ARTÍCULO =>
APARICIÓN DE CRISTO A NUESTRA SEÑORA
En este mes de mayo, preparándonos para recibir la fuerza y la luz del Espíritu Santo, dentro del tiempo pascual podemos meditar hoy la contemplación que propone San Ignacio al iniciar la 4ª semana del mes de Ejercicios
Para los discípulos, la esperanza se extinguió sin remedio con la muerte ignominiosa de Jesús –“nosotros esperábamos”, dirán los de Emaús (Lc 24,21).
No es extraño entonces que todos y cada uno de los discípulos necesitaran la conversión personal regalada por Jesús resucitado. Los relatos evangélicos de las apariciones así lo reflejan.
La “aparición a su Bendita Madre”, en cambio, “no hizo falta”, al sentir de los evangelistas, porque Ella no había perdido la fe en Dios Padre al ver morir a Jesús.
Esta aparición de Jesús a su Madre sólo podía estar destinada, en realidad, a confirmar la confianza que había mantenido en el Padre durante aquellos terribles momentos de la muerte y sepultura de su Hijo, la Virgen podría haber dicho: Ya sabía yo que el Padre no nos fallaría; Él es de fiar.
La Madre de Jesús no perdió la esperanza aquel Sábado Santo porque supo esperar. Y esperar no era dar por seguro que el Padre evitaría que clavaran en la cruz a Jesús, sino dejar en las manos de Dios que Él dispusiera -¡el Padre sabrá lo que hace!-.
Es la única forma de mantener la confianza en el Padre y así el silencio de Dios se hace Palabra elocuente para el alma que sabe de quien se ha fiado (2Tim 1,12).

DATOS MOSTRADOS =>
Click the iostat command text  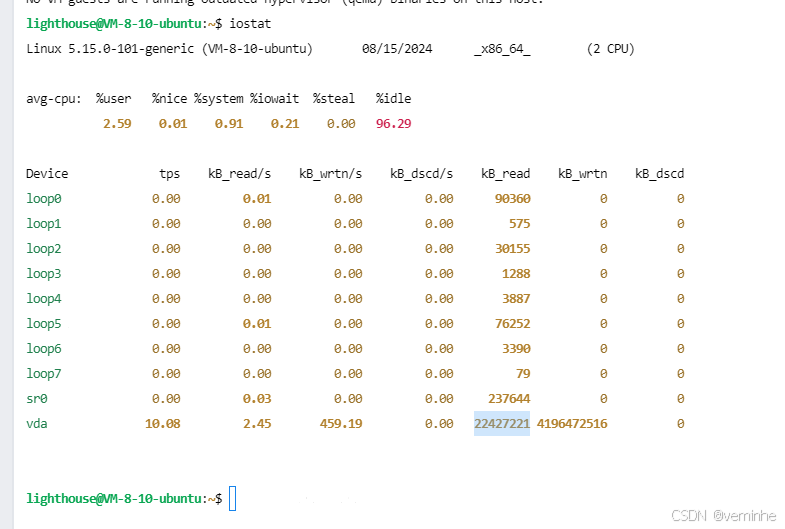[x=250, y=22]
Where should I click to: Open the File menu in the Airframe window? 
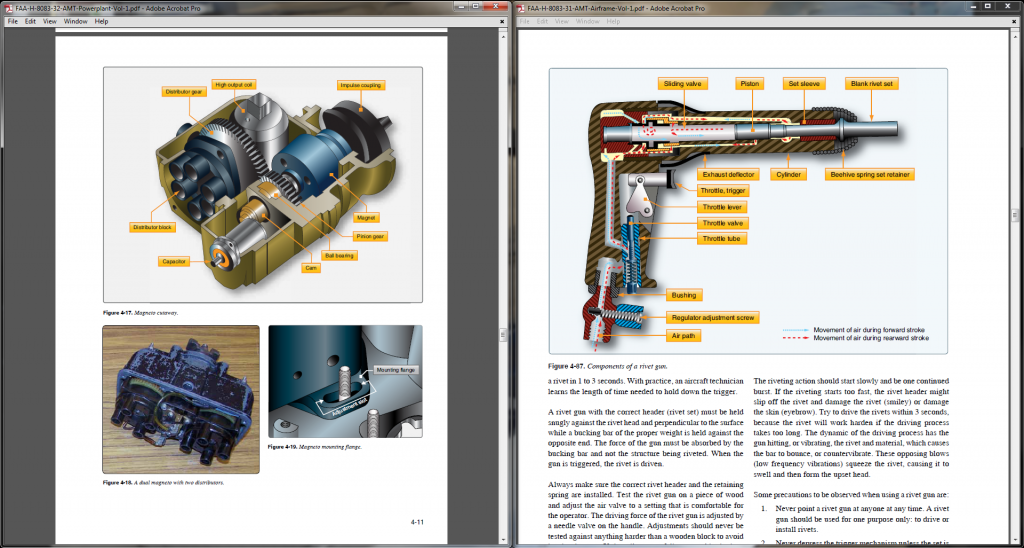(x=526, y=21)
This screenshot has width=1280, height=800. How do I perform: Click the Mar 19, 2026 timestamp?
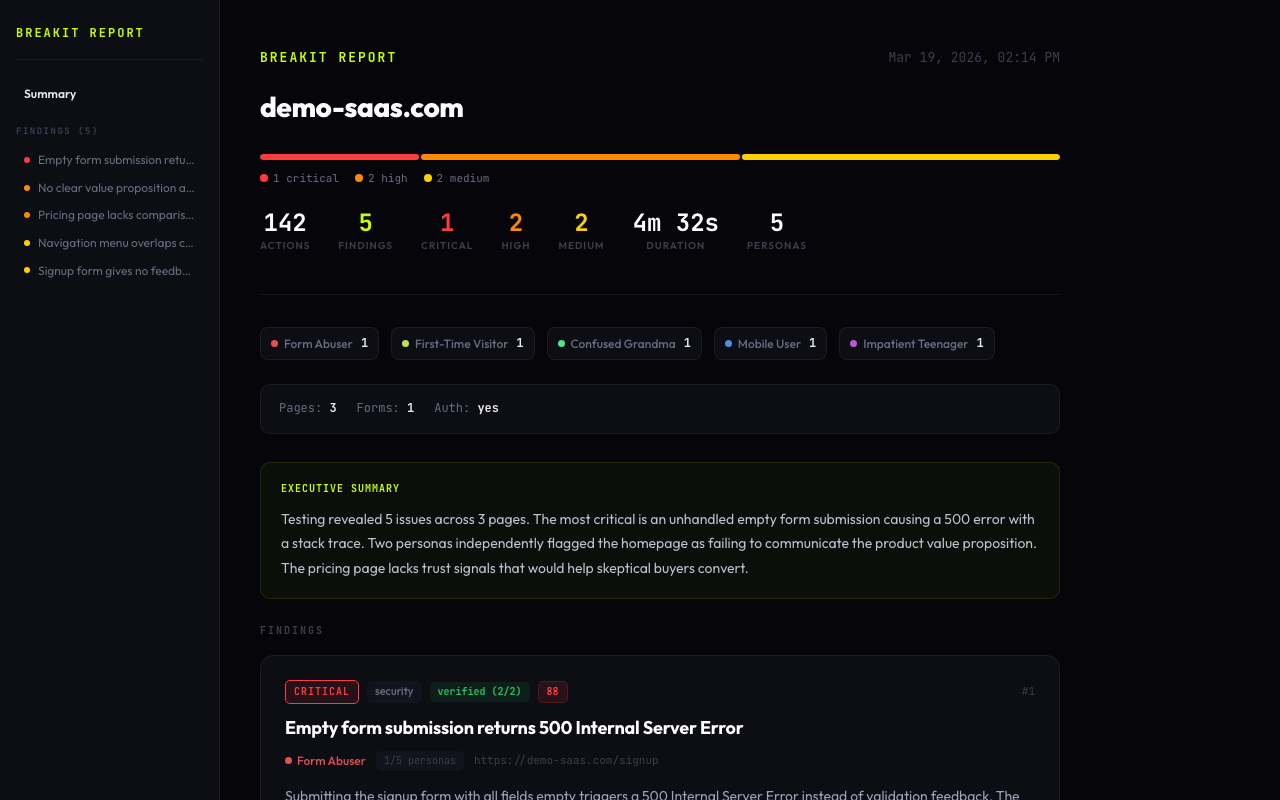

REALIZA LO SIGUIENTE =>
1. Reescribe todo lo que va desde "No es extraño" hasta "es de fiar." en la meditación, sustituyendo "evangelistas" por "autores de los evangelios".
2. Responde a partir de la meditación:
(a) ¿Qué dirán los de Emaús, según la cita de Lc 24,21?
(b) ¿En qué día no perdió la esperanza la Madre de Jesús?
(c) ¿Al iniciar qué semana del mes de Ejercicios propone San Ignacio la contemplación?
3. Escribe cómo sigue la meditación sobre la aparición de Cristo a Nuestra Señora después de su última frase.
Estos datos provienen de una fuente distinta a la de la meditación.

RESPUESTAS POR TAREA =>
1.
No es extraño entonces que todos y cada uno de los discípulos necesitaran la conversión personal regalada por Jesús resucitado. Los relatos evangélicos de las apariciones así lo reflejan.
La “aparición a su Bendita Madre”, en cambio, “no hizo falta”, al sentir de los autores de los evangelios, porque Ella no había perdido la fe en Dios Padre al ver morir a Jesús.
Esta aparición de Jesús a su Madre sólo podía estar destinada, en realidad, a confirmar la confianza que había mantenido en el Padre durante aquellos terribles momentos de la muerte y sepultura de su Hijo, la Virgen podría haber dicho: Ya sabía yo que el Padre no nos fallaría; Él es de fiar.

2.
(a) Dirán: "nosotros esperábamos".
(b) El Sábado Santo.
(c) Al iniciar la 4ª semana.

3.
Esta es la verdadera esperanza. Esperar no es aguardar que ocurra lo que yo deseo, sino aguardar a Dios que no sé por dónde vendrá pero que siempre se dejará reconocer a su paso.
Es la memoria honda de los beneficios recibidos a lo largo de nuestra vida y la confianza mantenida en Dios rico en misericordia. Es la confianza consolidada por una serie de experiencias inolvidables que el corazón conserva.
La esperanza es el fruto inmediato de la Resurrección pero no es el único aspecto del misterio pascual que San Ignacio nos propone contemplar.
Del “oficio de consolar que trajo Cristo nuestro Señor” brota otra realidad: la presencia real y constatable del Espíritu Santo en el grupo de sus seguidores, uniéndolos como los sarmientos a la vid.
Ciertamente, las apariciones de Jesús resucitado reconstruyeron de una manera inesperada a los discípulos.
Poco días después, el grupo de los discípulos estaba completo y reunido, “junto a María, la Madre de Jesús” (Hch. 1,13-14).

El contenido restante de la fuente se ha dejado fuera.